--- Exercise data Enclosed Below ---
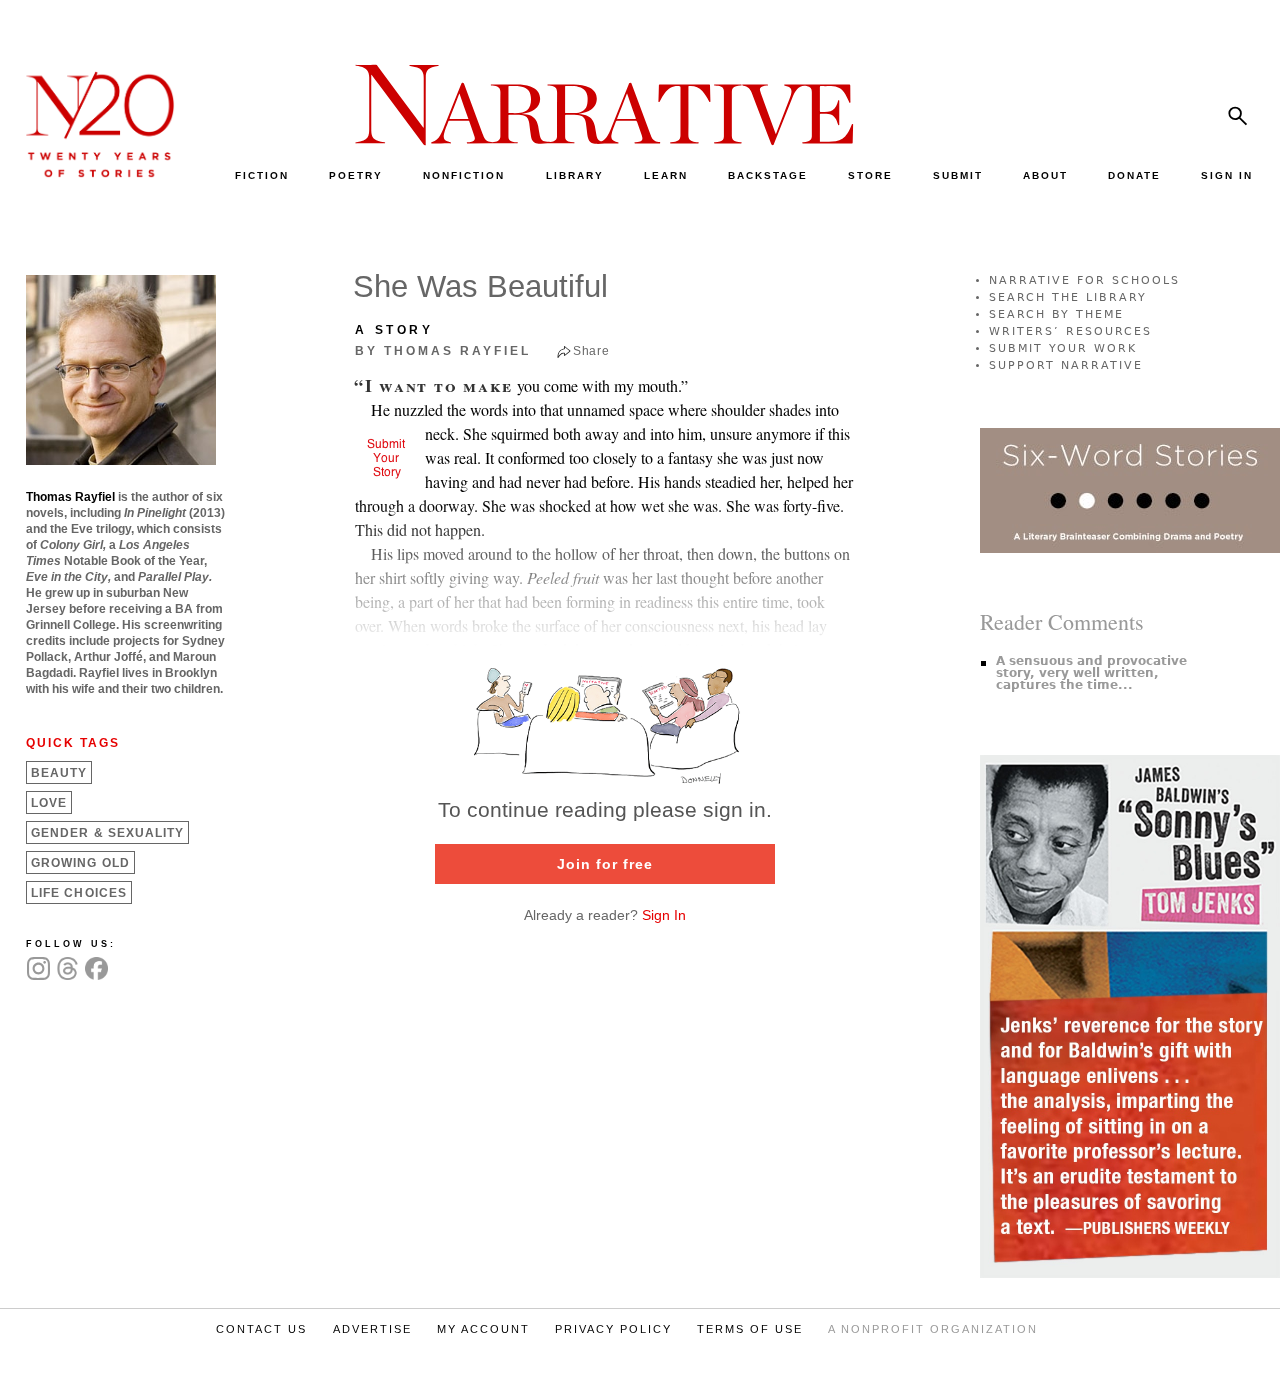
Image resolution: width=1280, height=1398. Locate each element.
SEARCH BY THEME (1056, 314)
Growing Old (80, 863)
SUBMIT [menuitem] (958, 175)
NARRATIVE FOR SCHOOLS (1084, 280)
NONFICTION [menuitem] (464, 175)
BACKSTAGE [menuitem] (768, 175)
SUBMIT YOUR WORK (1063, 348)
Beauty (59, 773)
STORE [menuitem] (870, 175)
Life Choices (79, 893)
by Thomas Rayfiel (443, 351)
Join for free (605, 864)
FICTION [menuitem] (262, 175)
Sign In (664, 915)
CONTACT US (261, 1329)
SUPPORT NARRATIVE (1066, 365)
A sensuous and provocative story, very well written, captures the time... (1091, 673)
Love (49, 803)
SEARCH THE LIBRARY (1068, 297)
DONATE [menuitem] (1134, 175)
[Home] (90, 172)
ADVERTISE (372, 1329)
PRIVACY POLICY (613, 1329)
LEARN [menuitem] (666, 175)
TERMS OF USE (750, 1329)
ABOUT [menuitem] (1045, 175)
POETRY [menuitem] (356, 175)
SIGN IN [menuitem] (1227, 175)
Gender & (107, 833)
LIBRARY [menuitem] (575, 175)
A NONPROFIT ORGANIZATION (933, 1329)
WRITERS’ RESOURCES (1070, 331)
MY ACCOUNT (483, 1329)
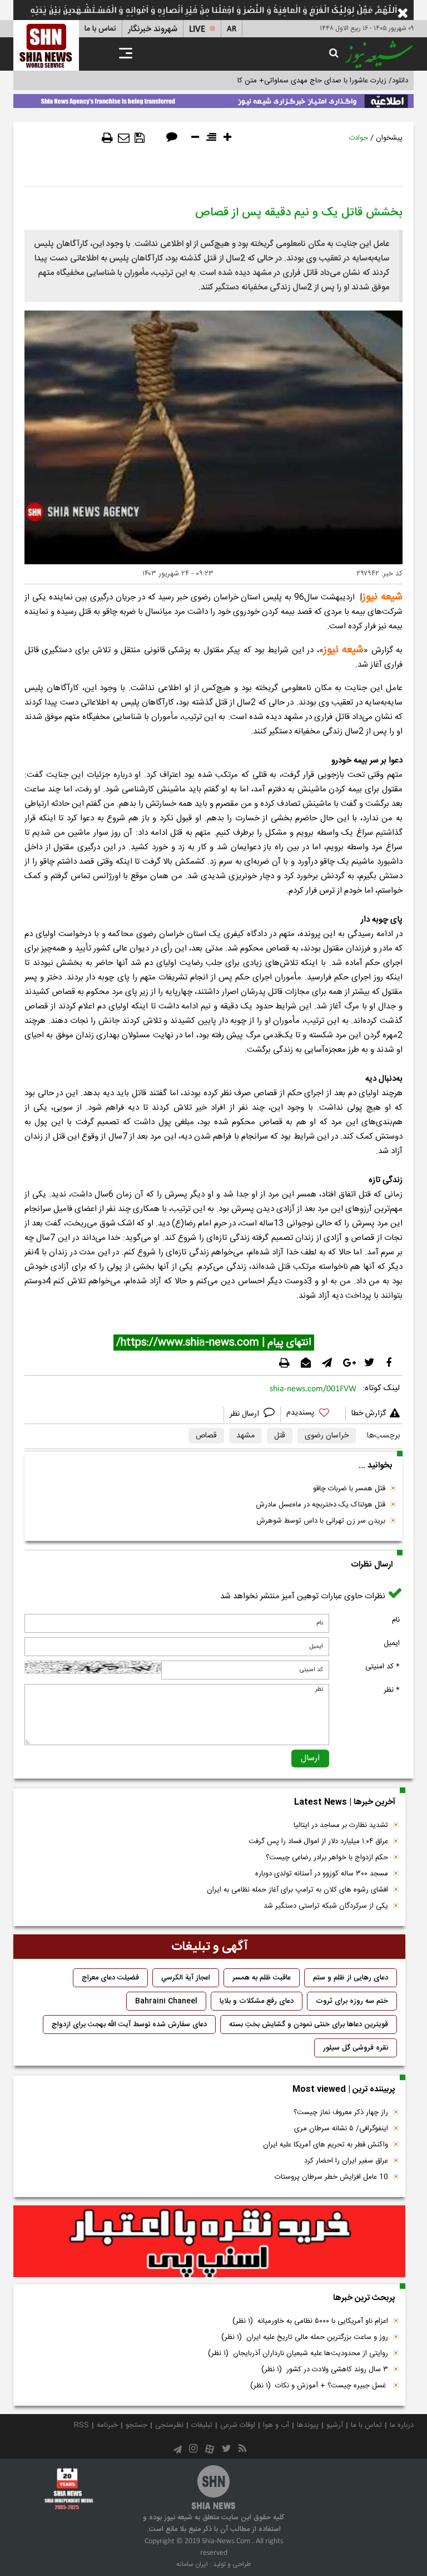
--- End of Enclosed Exercise data ---
Exercise goal> All of the records above are to be written out exactly, minus their images.

Final answer>
Image resolution: width=1280, height=1398. Locate each element.
SEARCH BY THEME (1056, 314)
Growing Old (80, 863)
SUBMIT [menuitem] (958, 175)
NARRATIVE FOR SCHOOLS (1084, 280)
NONFICTION [menuitem] (464, 175)
BACKSTAGE [menuitem] (768, 175)
SUBMIT YOUR WORK (1063, 348)
Beauty (59, 773)
STORE [menuitem] (870, 175)
Life Choices (79, 893)
by Thomas Rayfiel (443, 351)
Join for free (605, 864)
FICTION [menuitem] (262, 175)
Sign In (664, 915)
CONTACT US (261, 1329)
SUPPORT NARRATIVE (1066, 365)
A sensuous and provocative story, very well written, captures the time... (1091, 673)
Love (49, 803)
SEARCH THE LIBRARY (1068, 297)
DONATE [menuitem] (1134, 175)
[Home] (90, 172)
ADVERTISE (372, 1329)
PRIVACY POLICY (613, 1329)
LEARN [menuitem] (666, 175)
TERMS OF USE (750, 1329)
ABOUT [menuitem] (1045, 175)
POETRY [menuitem] (356, 175)
SIGN IN [menuitem] (1227, 175)
Gender & (107, 833)
LIBRARY [menuitem] (575, 175)
A NONPROFIT ORGANIZATION (933, 1329)
WRITERS’ RESOURCES (1070, 331)
MY ACCOUNT (483, 1329)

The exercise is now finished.